Exercise goal: For the entries that follow, retype exactly the lines from the one containing "Click the Insert Image icon" to the one containing "Open BHOKANAL Dattu Baban athlete link", inclusive, and only those. Images stay out of the copy.

Study material:
Segment Open

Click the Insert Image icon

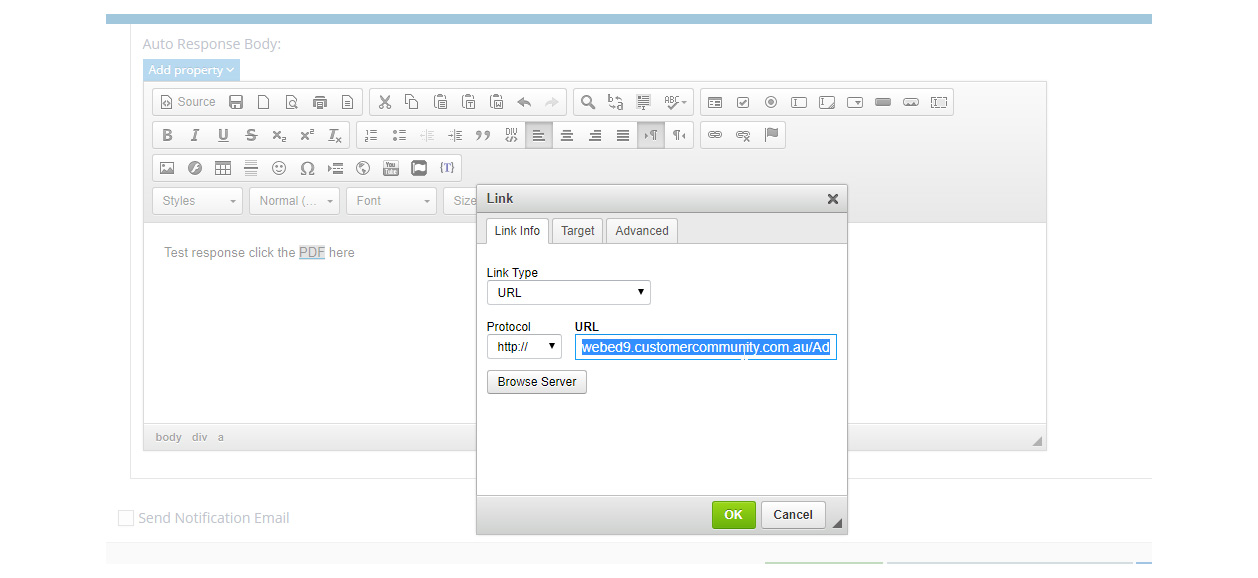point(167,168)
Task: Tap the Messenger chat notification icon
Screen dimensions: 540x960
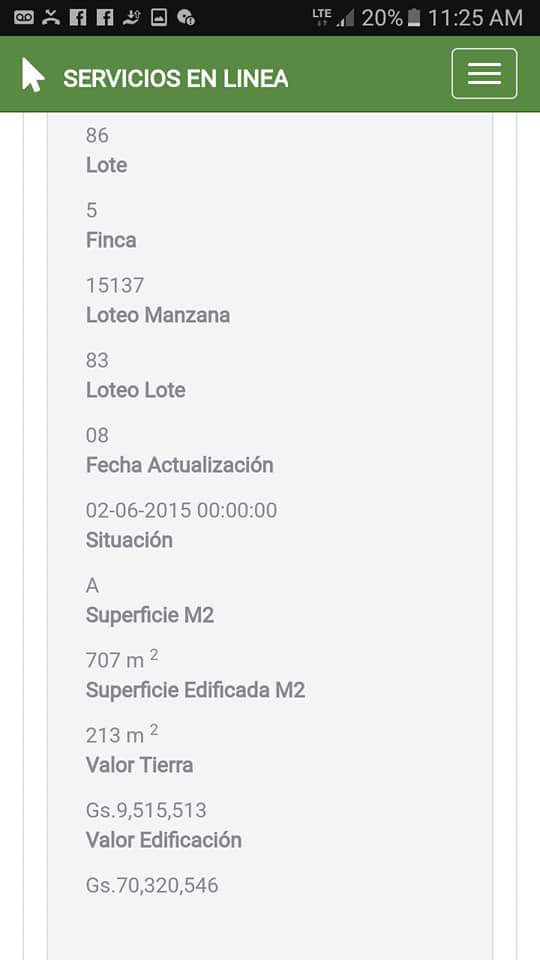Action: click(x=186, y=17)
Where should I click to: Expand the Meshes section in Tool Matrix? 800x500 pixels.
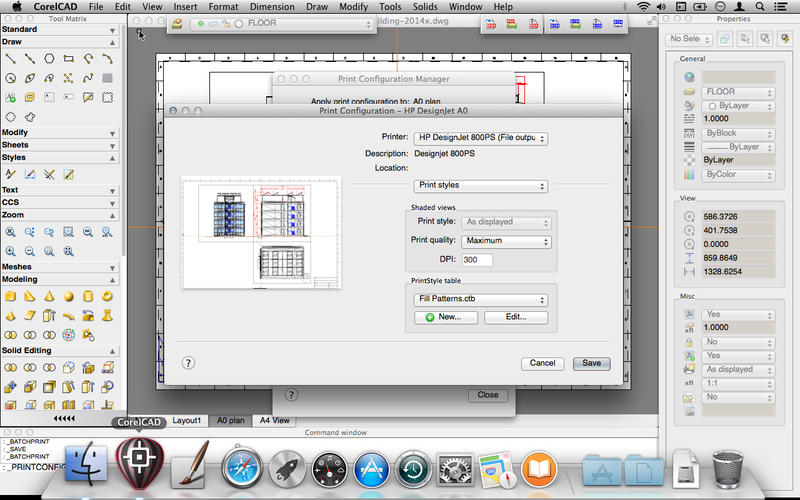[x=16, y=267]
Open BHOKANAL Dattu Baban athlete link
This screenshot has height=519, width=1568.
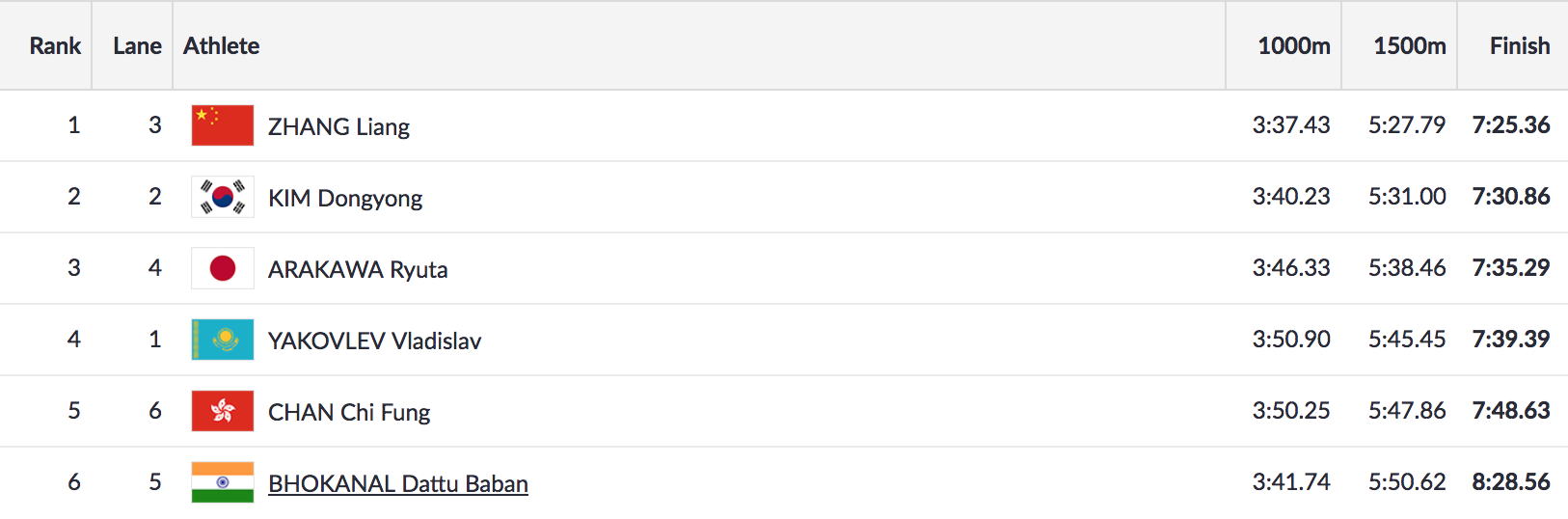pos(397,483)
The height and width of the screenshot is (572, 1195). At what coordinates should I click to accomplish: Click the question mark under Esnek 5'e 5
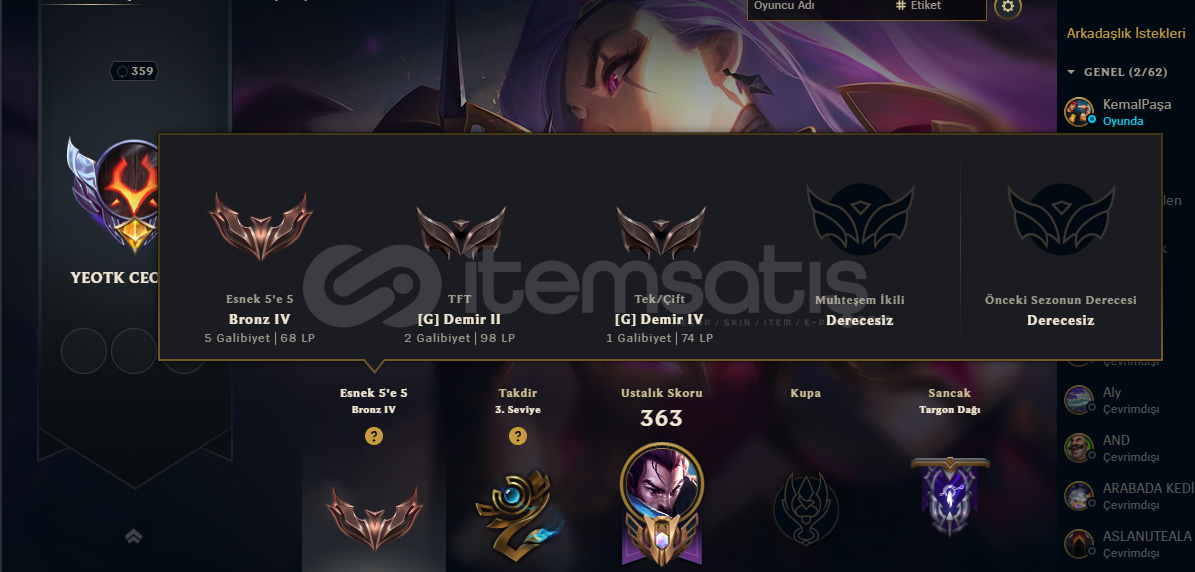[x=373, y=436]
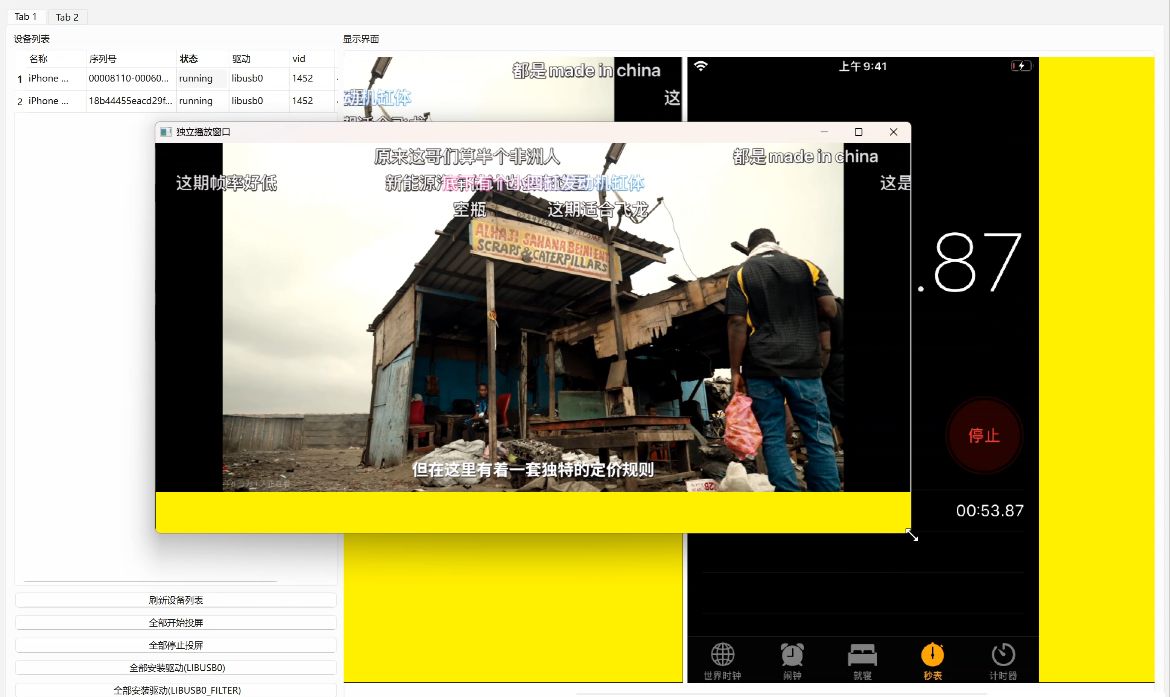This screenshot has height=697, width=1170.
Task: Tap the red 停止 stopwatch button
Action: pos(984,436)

Segment Closed
Segment Open

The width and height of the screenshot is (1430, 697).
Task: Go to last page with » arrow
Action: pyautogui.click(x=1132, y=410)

Segment Closed
Segment Open

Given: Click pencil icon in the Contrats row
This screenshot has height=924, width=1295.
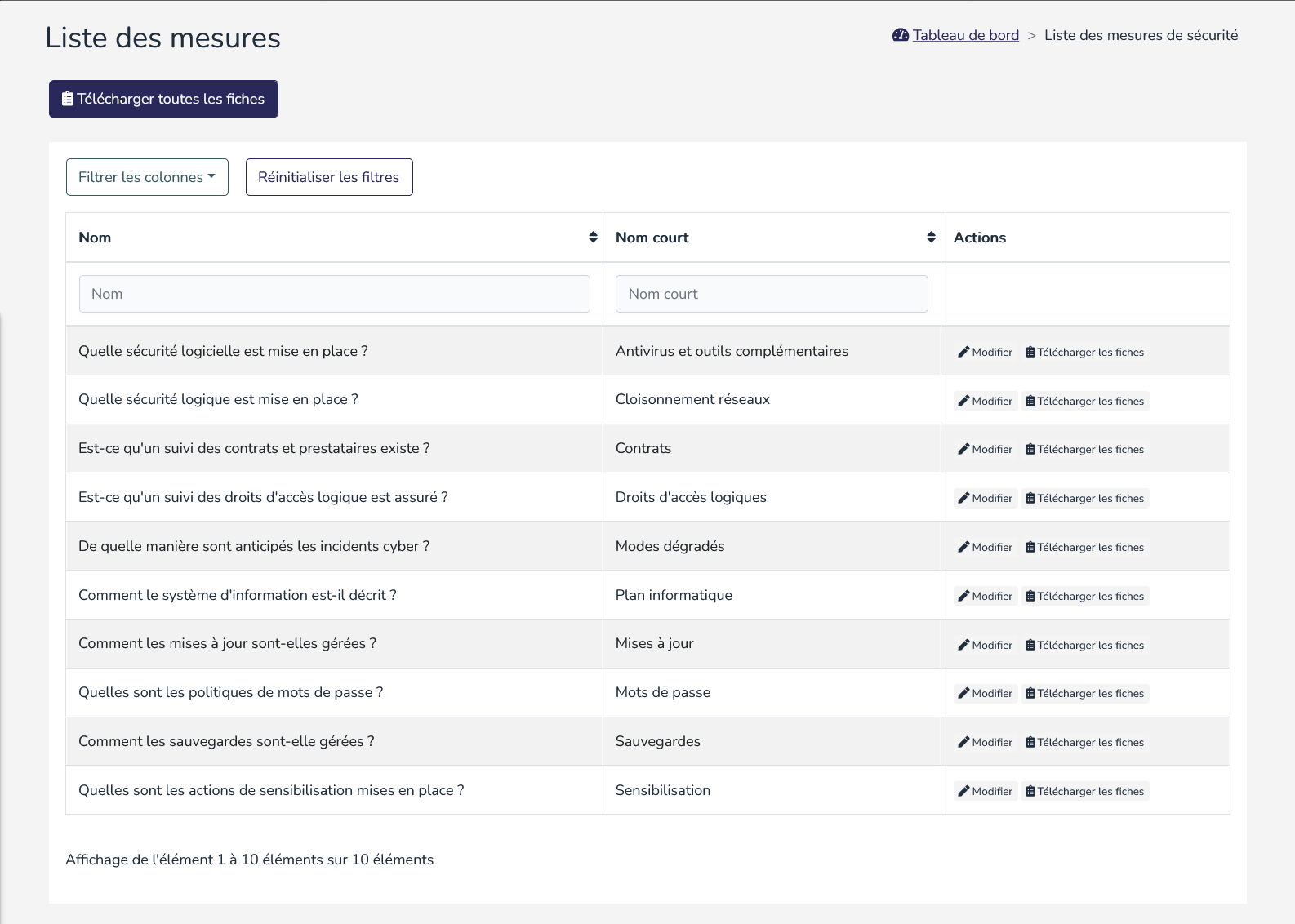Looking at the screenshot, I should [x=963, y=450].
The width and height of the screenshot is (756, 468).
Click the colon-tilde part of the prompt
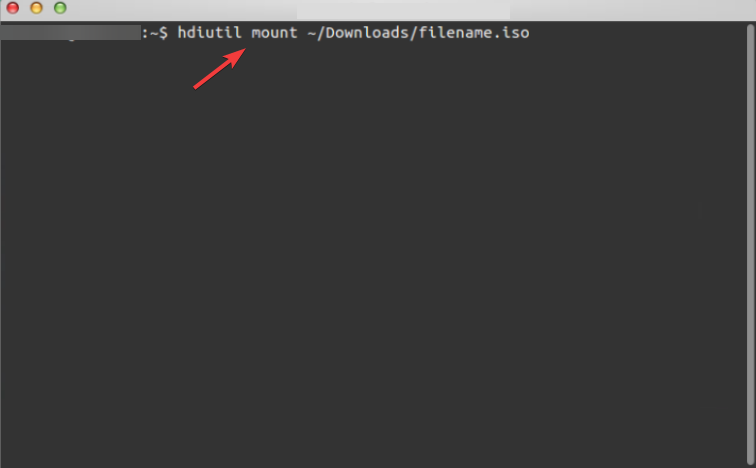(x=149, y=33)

Segment Closed

Solution for this task:
Click the Insert Image icon

point(167,168)
Task: Tap the Messenger chat notification icon
Screen dimensions: 540x960
Action: click(x=186, y=17)
Where should I click to: Expand the Meshes section in Tool Matrix? 800x500 pixels.
[x=16, y=267]
Open BHOKANAL Dattu Baban athlete link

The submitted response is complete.